LAB REPORT

Supercomputing Conference, SC14, held this year in late November, was suffused with confidence about the future. The change of mood was triggered by the announcement, on the Friday before the event opened, that the U.S. government will spend $325 million on two new supercomputers, and a further $100 million on technology development, to put the USA back on the road to exascale computing.

IBM’s Power architecture won the contracts to supply the next-generation supercomputers for the Lawrence Livermore and Oak Ridge national laboratories.

Oak Ridge and Livermore chose the same architecture and are funded from different portions of the Department of Energy  budget – Oak Ridge from the Office of Science and Livermore from the National Nuclear Security Administration.

Researchers at tLawrence Livermore National Laboratory are in the process of designing next-generation, highly aerodynamic and integrated heavy vehicles to radically decrease aerodynamic drag and improve fuel efficiency.
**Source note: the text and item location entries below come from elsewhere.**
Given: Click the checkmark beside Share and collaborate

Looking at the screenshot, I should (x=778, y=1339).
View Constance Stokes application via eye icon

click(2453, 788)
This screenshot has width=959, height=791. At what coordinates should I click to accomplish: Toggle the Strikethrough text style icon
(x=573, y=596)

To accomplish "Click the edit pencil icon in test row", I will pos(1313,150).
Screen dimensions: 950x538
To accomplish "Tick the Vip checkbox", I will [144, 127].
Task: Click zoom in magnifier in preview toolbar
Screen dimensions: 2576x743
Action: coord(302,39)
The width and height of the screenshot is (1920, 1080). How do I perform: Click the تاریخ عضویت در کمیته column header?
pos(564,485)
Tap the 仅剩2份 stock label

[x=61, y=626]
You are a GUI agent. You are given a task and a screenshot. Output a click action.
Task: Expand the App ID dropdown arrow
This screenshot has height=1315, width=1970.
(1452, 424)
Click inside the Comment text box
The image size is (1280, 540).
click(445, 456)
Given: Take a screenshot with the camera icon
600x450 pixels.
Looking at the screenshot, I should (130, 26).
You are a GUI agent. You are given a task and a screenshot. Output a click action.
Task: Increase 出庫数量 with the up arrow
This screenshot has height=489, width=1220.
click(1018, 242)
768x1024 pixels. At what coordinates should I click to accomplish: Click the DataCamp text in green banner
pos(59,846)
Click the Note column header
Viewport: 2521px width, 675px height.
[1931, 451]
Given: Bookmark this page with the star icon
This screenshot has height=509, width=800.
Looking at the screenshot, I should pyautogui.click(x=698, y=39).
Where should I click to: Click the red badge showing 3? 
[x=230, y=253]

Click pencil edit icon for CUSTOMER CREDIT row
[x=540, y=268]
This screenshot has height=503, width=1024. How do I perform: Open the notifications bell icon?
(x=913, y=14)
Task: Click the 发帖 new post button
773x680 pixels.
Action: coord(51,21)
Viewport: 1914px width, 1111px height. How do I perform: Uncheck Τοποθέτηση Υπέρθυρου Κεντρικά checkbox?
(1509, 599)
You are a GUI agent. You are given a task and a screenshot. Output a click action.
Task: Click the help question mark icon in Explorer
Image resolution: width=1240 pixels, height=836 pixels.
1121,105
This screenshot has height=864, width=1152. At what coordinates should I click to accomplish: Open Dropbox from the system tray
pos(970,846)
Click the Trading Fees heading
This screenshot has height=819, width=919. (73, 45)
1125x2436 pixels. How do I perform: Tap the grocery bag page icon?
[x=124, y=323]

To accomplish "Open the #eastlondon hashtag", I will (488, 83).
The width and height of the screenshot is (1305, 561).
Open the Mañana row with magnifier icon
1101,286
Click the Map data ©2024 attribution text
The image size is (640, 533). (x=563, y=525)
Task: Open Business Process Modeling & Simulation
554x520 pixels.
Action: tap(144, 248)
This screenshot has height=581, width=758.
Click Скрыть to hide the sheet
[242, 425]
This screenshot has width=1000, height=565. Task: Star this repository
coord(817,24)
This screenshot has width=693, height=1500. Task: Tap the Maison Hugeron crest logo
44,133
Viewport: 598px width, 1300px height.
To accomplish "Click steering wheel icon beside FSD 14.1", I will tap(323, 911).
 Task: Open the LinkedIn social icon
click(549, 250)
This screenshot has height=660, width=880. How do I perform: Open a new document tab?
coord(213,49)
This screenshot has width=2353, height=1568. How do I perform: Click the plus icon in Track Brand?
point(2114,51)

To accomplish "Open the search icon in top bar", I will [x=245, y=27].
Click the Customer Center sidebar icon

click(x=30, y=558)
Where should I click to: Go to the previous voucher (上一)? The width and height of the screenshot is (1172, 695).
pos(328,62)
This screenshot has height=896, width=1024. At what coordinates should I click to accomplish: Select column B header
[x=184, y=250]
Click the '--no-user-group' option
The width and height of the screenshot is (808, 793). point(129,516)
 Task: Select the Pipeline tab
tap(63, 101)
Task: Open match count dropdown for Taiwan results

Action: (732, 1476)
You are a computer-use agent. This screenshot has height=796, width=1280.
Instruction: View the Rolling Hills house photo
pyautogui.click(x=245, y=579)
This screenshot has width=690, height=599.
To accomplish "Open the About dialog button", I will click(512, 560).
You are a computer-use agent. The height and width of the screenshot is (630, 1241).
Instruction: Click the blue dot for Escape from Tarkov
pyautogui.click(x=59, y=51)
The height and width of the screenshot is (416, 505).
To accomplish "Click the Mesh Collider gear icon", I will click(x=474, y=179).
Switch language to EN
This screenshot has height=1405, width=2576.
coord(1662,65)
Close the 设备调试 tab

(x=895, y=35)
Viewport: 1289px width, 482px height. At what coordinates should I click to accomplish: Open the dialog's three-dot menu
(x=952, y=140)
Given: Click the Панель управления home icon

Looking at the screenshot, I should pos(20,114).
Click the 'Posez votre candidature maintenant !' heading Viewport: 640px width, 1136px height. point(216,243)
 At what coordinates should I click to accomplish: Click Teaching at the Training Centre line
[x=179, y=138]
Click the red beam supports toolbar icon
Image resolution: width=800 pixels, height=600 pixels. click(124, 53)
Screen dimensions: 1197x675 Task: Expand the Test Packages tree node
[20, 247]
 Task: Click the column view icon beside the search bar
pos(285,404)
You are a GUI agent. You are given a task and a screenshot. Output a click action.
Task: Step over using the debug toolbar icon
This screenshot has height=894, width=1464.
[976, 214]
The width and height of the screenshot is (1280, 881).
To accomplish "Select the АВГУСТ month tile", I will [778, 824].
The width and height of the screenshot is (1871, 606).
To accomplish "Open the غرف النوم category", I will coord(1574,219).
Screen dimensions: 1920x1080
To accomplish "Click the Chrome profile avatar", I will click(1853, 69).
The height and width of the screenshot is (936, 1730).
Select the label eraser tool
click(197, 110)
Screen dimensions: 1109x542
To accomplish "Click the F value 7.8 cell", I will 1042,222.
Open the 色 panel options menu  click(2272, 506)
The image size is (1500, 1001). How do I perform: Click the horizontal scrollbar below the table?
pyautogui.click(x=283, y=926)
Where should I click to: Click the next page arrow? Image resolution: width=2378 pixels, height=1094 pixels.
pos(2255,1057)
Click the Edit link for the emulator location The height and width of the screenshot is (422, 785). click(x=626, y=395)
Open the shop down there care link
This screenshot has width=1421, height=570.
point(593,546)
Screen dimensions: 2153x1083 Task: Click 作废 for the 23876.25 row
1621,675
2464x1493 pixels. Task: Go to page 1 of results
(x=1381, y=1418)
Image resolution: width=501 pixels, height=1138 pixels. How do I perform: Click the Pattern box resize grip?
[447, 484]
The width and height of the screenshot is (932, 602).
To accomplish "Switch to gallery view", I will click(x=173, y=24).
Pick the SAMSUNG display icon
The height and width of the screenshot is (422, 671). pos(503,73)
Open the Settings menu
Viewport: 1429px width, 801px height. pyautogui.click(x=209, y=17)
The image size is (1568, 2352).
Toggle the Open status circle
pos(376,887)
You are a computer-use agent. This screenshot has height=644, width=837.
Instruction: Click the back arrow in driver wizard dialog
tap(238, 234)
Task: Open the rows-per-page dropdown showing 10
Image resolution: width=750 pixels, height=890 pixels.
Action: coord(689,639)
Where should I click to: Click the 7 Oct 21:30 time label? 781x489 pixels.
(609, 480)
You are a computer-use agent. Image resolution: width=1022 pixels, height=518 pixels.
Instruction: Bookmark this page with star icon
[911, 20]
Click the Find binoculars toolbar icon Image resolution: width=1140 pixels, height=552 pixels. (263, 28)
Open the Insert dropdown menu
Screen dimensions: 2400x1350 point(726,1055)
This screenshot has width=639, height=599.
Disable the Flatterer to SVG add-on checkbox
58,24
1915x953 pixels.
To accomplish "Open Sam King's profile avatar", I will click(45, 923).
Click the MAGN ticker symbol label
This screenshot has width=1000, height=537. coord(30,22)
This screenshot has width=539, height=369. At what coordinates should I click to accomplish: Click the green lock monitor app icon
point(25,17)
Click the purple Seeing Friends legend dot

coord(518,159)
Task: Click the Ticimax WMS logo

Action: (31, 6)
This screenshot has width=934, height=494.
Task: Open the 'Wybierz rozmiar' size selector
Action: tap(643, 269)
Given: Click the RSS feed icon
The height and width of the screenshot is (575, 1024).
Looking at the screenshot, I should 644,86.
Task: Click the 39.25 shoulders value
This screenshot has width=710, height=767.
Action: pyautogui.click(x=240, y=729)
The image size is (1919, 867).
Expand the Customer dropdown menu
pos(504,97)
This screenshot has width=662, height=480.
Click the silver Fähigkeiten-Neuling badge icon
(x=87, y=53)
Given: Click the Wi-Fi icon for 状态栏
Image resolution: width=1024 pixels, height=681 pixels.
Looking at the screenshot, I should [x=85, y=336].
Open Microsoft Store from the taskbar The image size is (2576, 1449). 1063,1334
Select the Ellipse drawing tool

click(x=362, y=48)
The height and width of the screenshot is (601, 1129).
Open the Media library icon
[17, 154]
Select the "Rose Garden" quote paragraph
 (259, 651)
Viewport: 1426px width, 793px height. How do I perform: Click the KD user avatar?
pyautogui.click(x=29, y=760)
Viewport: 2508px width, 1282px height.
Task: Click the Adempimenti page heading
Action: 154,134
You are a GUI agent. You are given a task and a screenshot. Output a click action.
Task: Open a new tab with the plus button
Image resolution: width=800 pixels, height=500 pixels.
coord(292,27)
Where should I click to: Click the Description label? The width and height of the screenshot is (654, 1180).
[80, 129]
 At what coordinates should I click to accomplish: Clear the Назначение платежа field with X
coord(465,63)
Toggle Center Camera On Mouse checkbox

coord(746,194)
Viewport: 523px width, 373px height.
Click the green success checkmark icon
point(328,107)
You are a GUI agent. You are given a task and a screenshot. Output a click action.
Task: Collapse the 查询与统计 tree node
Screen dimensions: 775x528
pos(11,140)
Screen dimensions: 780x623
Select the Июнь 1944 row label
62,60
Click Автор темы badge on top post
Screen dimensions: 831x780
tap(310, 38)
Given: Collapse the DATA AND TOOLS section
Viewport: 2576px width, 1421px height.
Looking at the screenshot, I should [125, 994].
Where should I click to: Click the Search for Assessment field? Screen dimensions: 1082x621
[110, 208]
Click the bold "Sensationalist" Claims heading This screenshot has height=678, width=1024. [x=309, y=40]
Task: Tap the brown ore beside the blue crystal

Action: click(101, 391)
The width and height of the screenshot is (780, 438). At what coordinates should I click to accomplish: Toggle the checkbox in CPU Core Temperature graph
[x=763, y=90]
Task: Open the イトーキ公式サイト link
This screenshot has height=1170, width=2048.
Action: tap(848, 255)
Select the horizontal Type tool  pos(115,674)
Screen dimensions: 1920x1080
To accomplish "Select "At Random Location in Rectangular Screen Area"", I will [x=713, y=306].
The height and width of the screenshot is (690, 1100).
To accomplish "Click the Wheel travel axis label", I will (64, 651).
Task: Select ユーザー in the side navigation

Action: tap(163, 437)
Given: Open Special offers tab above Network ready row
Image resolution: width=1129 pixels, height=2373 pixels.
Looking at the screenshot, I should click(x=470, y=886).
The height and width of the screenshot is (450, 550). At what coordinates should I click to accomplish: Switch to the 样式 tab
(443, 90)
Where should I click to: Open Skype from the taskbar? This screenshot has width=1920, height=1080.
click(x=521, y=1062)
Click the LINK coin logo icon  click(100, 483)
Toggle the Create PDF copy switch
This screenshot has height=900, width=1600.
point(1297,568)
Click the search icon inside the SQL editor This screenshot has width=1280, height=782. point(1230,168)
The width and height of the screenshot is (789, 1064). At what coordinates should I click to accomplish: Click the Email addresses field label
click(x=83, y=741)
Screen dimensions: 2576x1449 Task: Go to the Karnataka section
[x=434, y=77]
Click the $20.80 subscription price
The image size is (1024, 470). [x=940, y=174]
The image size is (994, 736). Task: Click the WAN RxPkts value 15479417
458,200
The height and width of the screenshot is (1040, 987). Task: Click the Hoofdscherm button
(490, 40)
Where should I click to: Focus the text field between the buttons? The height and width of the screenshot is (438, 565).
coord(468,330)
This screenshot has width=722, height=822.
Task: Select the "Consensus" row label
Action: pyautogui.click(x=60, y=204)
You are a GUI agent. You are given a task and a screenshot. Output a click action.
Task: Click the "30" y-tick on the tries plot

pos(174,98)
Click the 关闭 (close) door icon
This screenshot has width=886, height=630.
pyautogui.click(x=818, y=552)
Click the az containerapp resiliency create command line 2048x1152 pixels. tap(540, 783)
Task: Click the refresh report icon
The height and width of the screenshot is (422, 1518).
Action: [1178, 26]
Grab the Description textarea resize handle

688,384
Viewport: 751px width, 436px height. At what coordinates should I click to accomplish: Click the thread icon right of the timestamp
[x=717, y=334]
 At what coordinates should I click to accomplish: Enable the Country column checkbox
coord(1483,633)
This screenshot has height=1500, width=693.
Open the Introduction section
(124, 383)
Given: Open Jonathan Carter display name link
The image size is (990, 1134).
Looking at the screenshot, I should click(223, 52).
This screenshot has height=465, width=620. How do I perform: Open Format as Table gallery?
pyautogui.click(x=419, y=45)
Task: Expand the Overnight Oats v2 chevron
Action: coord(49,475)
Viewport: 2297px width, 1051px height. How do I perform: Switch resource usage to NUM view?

Each year, the more than 2 million tractor-trailer trucks that cruise America’s highways consume about 36 billion gallons of diesel fuel, representing more than 10 percent of the nation’s entire petroleum use. That fuel consumption could be reduced by billions of gallons a year through the use of drag-reducing devices on trucks, according to studies by researchers at Lawrence Livermore.

LLNL fluid dynamicists Kambiz Salari and Jason Ortega found that adding both of the devices — which are currently used in combination on about 3 percent to 4 percent of the nation’s semi-trucks — reduced the aerodynamic drag by as much as 25 percent, which represents about a 13 percent decrease in fuel consumption.

As part of the Department of Energy’s Innovative and Novel Computational Impact on Theory and Experiment (INCITE) program, eight Lawrence Livermore researchers have been awarded nearly 800 million core hours on two of America’s fastest supercomputers dedicated to open science — Mira, an IBM Blue Gene/Q system located at Argonne National Laboratory, and Titan, a Cray XK7 system located at Oak Ridge National Laboratory.

Open to researchers from academia, government labs and industry, the INCITE program is the major means by which the scientific community gains access to some of the fastest supercomputers. The program aims to accelerate scientific discoveries and technological innovations by awarding, on a competitive basis, time on supercomputers to researchers with large-scale, computationally intensive projects that address grand challenges in science and engineering.

Lawrence Livermore researchers have developed an efficient method to measure residual stress in metal parts produced by powder-bed fusion additive manufacturing.

This 3D printing process produces metal parts layer by layer using a high-energy laser beam to fuse metal powder particles. When each layer is complete, the build platform moves downward by the thickness of one layer, and a new powder layer is spread on the previous layer. While this process is able to produce quality parts and components, residual stress is a major problem during the fabrication process.

An LLNL research team, led by engineer Amanda Wu, has developed an accurate residual stress measurement method that combines traditional stress-relieving methods (destructive analysis) with modern technology: digital image correlation. This process is able to provide fast and accurate measurements of surface-level residual stresses in AM parts.
 

Mark Hart, a scientist and engineer at Lawrence Livermore, has been awarded the 2015 Surety Transformation Initiative (STI) Award from the National Nuclear Security Administration’s (NNSA) Enhanced Surety Program for his work in nuclear weapons security.

The STI award aims to stimulate and encourage the development of potentially transformational nuclear weapon surety technologies and explore innovative, preferably monumental shift solutions, to unmet surety needs. 

Hart’s winning proposal is for Intrinsic Use Control (IUC), a concept that is capable of providing improved quantifiable safety and use control within a nuclear weapon. This is accomplished by designing the components to function in a way that cannot be replicated by any individual.

“Using the random process of nuclear radioactive decay is the gold standard of random number generators,” Hart said. “You’d have a better chance of winning both Mega Millions and Powerball on the same day than getting control of IUC-protected components.”